+++ RECORDS SHOWN +++

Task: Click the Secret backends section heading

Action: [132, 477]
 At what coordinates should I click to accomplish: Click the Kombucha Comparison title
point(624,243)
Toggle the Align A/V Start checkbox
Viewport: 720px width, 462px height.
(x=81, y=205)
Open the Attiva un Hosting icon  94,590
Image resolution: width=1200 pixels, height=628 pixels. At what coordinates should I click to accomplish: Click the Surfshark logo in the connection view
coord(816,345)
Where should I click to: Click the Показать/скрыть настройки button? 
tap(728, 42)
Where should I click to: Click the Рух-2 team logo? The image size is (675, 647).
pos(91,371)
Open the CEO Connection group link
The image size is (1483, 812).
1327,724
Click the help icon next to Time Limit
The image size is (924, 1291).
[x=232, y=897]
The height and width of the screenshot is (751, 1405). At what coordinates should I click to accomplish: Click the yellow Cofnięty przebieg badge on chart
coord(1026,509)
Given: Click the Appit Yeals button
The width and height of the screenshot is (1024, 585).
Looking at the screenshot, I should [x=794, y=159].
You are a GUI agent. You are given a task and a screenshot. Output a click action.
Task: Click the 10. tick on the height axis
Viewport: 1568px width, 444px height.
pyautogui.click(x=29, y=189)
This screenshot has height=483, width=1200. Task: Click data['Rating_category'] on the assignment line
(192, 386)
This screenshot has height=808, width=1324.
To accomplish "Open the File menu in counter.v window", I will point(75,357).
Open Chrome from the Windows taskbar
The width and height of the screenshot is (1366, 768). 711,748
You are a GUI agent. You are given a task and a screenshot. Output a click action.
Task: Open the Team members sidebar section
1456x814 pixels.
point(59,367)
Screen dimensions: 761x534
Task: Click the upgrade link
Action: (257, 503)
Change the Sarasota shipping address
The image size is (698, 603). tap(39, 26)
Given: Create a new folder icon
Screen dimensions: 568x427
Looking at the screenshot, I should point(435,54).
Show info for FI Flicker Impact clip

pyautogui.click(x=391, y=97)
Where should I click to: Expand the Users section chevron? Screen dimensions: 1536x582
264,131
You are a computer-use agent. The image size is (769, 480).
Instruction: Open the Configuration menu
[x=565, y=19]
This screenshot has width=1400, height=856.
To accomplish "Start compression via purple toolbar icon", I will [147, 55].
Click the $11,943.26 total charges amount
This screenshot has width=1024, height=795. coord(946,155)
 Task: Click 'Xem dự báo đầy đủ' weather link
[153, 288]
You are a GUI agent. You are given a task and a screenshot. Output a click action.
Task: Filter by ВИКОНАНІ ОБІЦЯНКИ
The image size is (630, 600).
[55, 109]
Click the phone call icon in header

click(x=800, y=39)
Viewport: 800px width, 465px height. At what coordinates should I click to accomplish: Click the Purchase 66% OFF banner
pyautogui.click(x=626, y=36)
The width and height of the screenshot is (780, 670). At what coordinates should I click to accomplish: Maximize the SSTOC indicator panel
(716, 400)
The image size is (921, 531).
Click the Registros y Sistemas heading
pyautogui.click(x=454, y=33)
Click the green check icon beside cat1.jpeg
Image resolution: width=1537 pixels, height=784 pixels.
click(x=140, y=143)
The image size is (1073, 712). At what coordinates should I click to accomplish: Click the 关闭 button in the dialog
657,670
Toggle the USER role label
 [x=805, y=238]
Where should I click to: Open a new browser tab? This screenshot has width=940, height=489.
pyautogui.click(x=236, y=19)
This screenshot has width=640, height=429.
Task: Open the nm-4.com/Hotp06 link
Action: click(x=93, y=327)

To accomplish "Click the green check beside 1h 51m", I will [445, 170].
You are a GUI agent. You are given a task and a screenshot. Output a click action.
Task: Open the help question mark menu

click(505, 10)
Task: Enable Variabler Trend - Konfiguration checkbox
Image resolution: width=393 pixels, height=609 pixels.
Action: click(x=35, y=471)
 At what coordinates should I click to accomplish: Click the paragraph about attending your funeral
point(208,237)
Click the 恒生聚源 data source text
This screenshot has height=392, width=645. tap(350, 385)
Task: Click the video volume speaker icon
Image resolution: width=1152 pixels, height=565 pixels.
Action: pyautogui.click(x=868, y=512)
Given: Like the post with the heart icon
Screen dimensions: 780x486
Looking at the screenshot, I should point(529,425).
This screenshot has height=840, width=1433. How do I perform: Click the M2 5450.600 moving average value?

+++

Every record needs to be reproduced exactly, with none skipped.

RESULT –
Task: Click the Secret backends section heading

Action: [132, 477]
 At what coordinates should I click to accomplish: Click the Kombucha Comparison title
point(624,243)
Toggle the Align A/V Start checkbox
Viewport: 720px width, 462px height.
(x=81, y=205)
Open the Attiva un Hosting icon  94,590
Image resolution: width=1200 pixels, height=628 pixels. At what coordinates should I click to accomplish: Click the Surfshark logo in the connection view
coord(816,345)
Where should I click to: Click the Показать/скрыть настройки button? 
tap(728, 42)
Where should I click to: Click the Рух-2 team logo? The image size is (675, 647).
pos(91,371)
Open the CEO Connection group link
The image size is (1483, 812).
1327,724
Click the help icon next to Time Limit
The image size is (924, 1291).
[x=232, y=897]
The height and width of the screenshot is (751, 1405). At what coordinates should I click to accomplish: Click the yellow Cofnięty przebieg badge on chart
coord(1026,509)
Given: Click the Appit Yeals button
The width and height of the screenshot is (1024, 585).
Looking at the screenshot, I should [x=794, y=159].
You are a GUI agent. You are given a task and a screenshot. Output a click action.
Task: Click the 10. tick on the height axis
Viewport: 1568px width, 444px height.
pyautogui.click(x=29, y=189)
This screenshot has height=483, width=1200. Task: Click data['Rating_category'] on the assignment line
(192, 386)
This screenshot has height=808, width=1324.
To accomplish "Open the File menu in counter.v window", I will point(75,357).
Open Chrome from the Windows taskbar
The width and height of the screenshot is (1366, 768). 711,748
You are a GUI agent. You are given a task and a screenshot. Output a click action.
Task: Open the Team members sidebar section
1456x814 pixels.
point(59,367)
Screen dimensions: 761x534
Task: Click the upgrade link
Action: (257, 503)
Change the Sarasota shipping address
The image size is (698, 603). tap(39, 26)
Given: Create a new folder icon
Screen dimensions: 568x427
Looking at the screenshot, I should point(435,54).
Show info for FI Flicker Impact clip

pyautogui.click(x=391, y=97)
Where should I click to: Expand the Users section chevron? Screen dimensions: 1536x582
264,131
You are a computer-use agent. The image size is (769, 480).
Instruction: Open the Configuration menu
[x=565, y=19]
This screenshot has width=1400, height=856.
To accomplish "Start compression via purple toolbar icon", I will [147, 55].
Click the $11,943.26 total charges amount
This screenshot has width=1024, height=795. coord(946,155)
 Task: Click 'Xem dự báo đầy đủ' weather link
[153, 288]
You are a GUI agent. You are given a task and a screenshot. Output a click action.
Task: Filter by ВИКОНАНІ ОБІЦЯНКИ
The image size is (630, 600).
[55, 109]
Click the phone call icon in header

click(x=800, y=39)
Viewport: 800px width, 465px height. At what coordinates should I click to accomplish: Click the Purchase 66% OFF banner
pyautogui.click(x=626, y=36)
The width and height of the screenshot is (780, 670). At what coordinates should I click to accomplish: Maximize the SSTOC indicator panel
(716, 400)
The image size is (921, 531).
Click the Registros y Sistemas heading
pyautogui.click(x=454, y=33)
Click the green check icon beside cat1.jpeg
Image resolution: width=1537 pixels, height=784 pixels.
click(x=140, y=143)
The image size is (1073, 712). At what coordinates should I click to accomplish: Click the 关闭 button in the dialog
657,670
Toggle the USER role label
 [x=805, y=238]
Where should I click to: Open a new browser tab? This screenshot has width=940, height=489.
pyautogui.click(x=236, y=19)
This screenshot has width=640, height=429.
Task: Open the nm-4.com/Hotp06 link
Action: click(x=93, y=327)

To accomplish "Click the green check beside 1h 51m", I will [445, 170].
You are a GUI agent. You are given a task and a screenshot. Output a click action.
Task: Open the help question mark menu

click(505, 10)
Task: Enable Variabler Trend - Konfiguration checkbox
Image resolution: width=393 pixels, height=609 pixels.
Action: click(x=35, y=471)
 At what coordinates should I click to accomplish: Click the paragraph about attending your funeral
point(208,237)
Click the 恒生聚源 data source text
This screenshot has height=392, width=645. tap(350, 385)
Task: Click the video volume speaker icon
Image resolution: width=1152 pixels, height=565 pixels.
Action: pyautogui.click(x=868, y=512)
Given: Like the post with the heart icon
Screen dimensions: 780x486
Looking at the screenshot, I should point(529,425).
This screenshot has height=840, width=1433. How do I perform: Click the M2 5450.600 moving average value?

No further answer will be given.